In order to cope with anti-subsidy regulations, China’s Customs Tariff Commission of State Council announced on September 18th that the provisionary anti-subsidy measures on imports of US solar-grade polysilicon, as suggested by Ministry of Commerce of People’s Republic of China (MOFCOM), will be put into practice by the form of security deposit from September 20th. In another word, the importers will have to pay security deposits to the Chinese customs when importing the product under investigation based on the ad valorem subsidy rate determined by this preliminary ruling.

While the measure may further decrease the import quantity of US polysilicon, the fact that US polysilicon accounts for the largest portion of China’s imports is unlikely to change anytime soon.
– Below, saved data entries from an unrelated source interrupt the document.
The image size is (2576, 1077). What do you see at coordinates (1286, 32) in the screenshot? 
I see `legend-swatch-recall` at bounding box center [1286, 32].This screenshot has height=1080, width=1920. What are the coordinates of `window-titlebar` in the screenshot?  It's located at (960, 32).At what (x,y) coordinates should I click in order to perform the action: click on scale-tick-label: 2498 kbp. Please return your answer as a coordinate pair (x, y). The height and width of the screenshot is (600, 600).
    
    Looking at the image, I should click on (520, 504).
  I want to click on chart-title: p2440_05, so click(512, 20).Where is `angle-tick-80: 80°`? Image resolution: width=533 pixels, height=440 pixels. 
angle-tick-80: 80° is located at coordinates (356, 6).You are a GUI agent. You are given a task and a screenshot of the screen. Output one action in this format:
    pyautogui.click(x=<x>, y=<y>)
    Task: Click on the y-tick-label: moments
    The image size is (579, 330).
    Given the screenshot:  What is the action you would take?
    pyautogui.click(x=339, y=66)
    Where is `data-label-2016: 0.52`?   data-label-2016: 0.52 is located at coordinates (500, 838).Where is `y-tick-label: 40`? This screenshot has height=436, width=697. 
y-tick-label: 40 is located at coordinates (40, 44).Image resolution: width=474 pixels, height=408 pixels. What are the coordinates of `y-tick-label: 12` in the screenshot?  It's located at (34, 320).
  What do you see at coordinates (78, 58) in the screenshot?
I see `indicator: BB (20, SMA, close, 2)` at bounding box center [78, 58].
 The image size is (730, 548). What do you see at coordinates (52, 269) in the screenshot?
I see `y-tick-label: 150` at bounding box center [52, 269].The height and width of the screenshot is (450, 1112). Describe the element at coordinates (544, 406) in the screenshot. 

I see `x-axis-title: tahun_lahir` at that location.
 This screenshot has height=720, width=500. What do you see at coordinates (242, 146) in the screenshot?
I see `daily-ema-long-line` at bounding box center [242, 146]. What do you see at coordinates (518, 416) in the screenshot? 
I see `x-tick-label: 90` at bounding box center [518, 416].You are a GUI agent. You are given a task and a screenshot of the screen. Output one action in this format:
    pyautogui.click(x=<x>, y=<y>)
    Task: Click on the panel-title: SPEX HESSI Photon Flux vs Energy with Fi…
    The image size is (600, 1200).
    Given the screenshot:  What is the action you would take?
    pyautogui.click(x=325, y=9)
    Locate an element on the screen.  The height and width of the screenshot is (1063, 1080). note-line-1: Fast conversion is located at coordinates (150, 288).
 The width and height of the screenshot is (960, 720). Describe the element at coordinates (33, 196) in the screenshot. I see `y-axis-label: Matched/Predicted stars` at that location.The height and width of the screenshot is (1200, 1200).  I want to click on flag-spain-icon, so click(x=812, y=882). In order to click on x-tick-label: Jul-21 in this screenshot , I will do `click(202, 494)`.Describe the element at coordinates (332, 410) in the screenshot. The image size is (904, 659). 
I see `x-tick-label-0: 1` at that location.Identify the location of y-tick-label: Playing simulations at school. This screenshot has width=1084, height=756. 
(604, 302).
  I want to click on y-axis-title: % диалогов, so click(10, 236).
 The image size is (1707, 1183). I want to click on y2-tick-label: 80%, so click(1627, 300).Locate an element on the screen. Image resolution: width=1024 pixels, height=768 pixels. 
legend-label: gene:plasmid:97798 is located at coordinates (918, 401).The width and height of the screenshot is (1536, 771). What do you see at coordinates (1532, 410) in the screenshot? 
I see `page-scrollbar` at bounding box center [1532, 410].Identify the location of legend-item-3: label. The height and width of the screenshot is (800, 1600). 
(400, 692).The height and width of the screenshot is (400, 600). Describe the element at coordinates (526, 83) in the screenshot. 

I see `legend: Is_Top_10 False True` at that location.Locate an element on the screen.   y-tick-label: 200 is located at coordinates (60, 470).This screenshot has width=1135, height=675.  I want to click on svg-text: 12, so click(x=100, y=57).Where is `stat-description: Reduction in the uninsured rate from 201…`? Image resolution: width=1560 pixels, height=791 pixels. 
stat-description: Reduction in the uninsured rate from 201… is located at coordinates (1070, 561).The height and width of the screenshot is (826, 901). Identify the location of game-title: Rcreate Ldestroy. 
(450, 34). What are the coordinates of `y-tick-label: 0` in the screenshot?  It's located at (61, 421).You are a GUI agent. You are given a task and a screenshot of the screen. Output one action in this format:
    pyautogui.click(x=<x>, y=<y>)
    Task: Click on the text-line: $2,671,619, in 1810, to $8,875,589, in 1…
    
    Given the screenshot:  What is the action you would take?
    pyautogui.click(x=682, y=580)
Last year, Chinese imports of US polysilicon was 0.083 million tons and the proportion of imports from Germany, Korea, and US were 23.6%, 25%, and 39%, respectively. The proportion of imports from these three countries shifted to 23.7%, 29.3%, and 33.5%, respectively, from January to May this year. It shows the slight decline on the proportion of imports from the US.

Some people believe that China will announce the details regarding PV policies in 4Q13. By then, domestic PV market demand may significantly increase. However, due to the overcapacity of domestic polysilicon, polysilicon price is not likely to exceed US$20/kg. In addition, since polysilicon price has substantially declined compared to previous years and that production cost gap among manufacturers remains large, only few of the major Chinese companies will be able to continue survive in the industry. With industrial concentration becoming more apparent, polysilicon price in the industry will be difficult to increase significantly.